### TEXT

Knowledge of Saving and Saving Behaviors. Households with low scores on the saving index had lower overall financial knowledge scores and lower scores on the saving subsection of the quiz (table 2). Those with low index scores had an average saving knowledge score of 67 percent, compared with 77 percent for those in the medium group and 86 percent for those in the high group. This correlation between knowledge of saving and saving behaviors was statistically significant: A household with a saving score of 70 out of 100 had a 27 percent chance of being in the high saving index group. In contrast, the same household with a saving score of 90 had a 31 percent chance of being in the high saving index group.

INVESTMENT.

######

→ **STATED TASK 1**:
List every percentage given in the passage on knowledge of saving, in the order it appears.
→ **STATED TASK 2**:
Reproduce everything in the passage on knowledge of saving from "Knowledge of Saving and Saving Behaviors." down to "31 percent chance of being in the high saving index group.".

### DATA LISTING

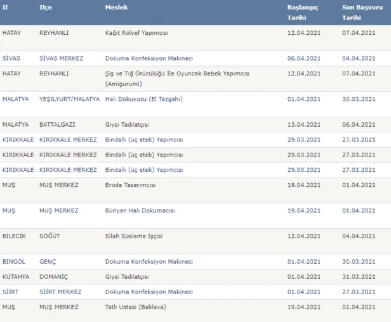Open Giysi Tadilatçısı in Battalgazi row
The height and width of the screenshot is (322, 391).
tap(127, 124)
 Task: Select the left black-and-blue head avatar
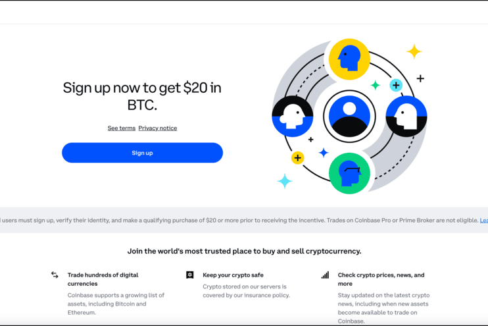tap(292, 117)
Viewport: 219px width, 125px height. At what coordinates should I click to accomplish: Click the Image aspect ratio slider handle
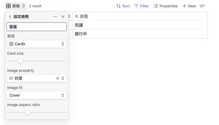coord(28,113)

######

→ **SOLUTION 1**:
67 percent, 77 percent, 86 percent, 27 percent, 31 percent

→ **SOLUTION 2**:
Knowledge of Saving and Saving Behaviors. Households with low scores on the saving index had lower overall financial knowledge scores and lower scores on the saving subsection of the quiz (table 2). Those with low index scores had an average saving knowledge score of 67 percent, compared with 77 percent for those in the medium group and 86 percent for those in the high group. This correlation between knowledge of saving and saving behaviors was statistically significant: A household with a saving score of 70 out of 100 had a 27 percent chance of being in the high saving index group. In contrast, the same household with a saving score of 90 had a 31 percent chance of being in the high saving index group.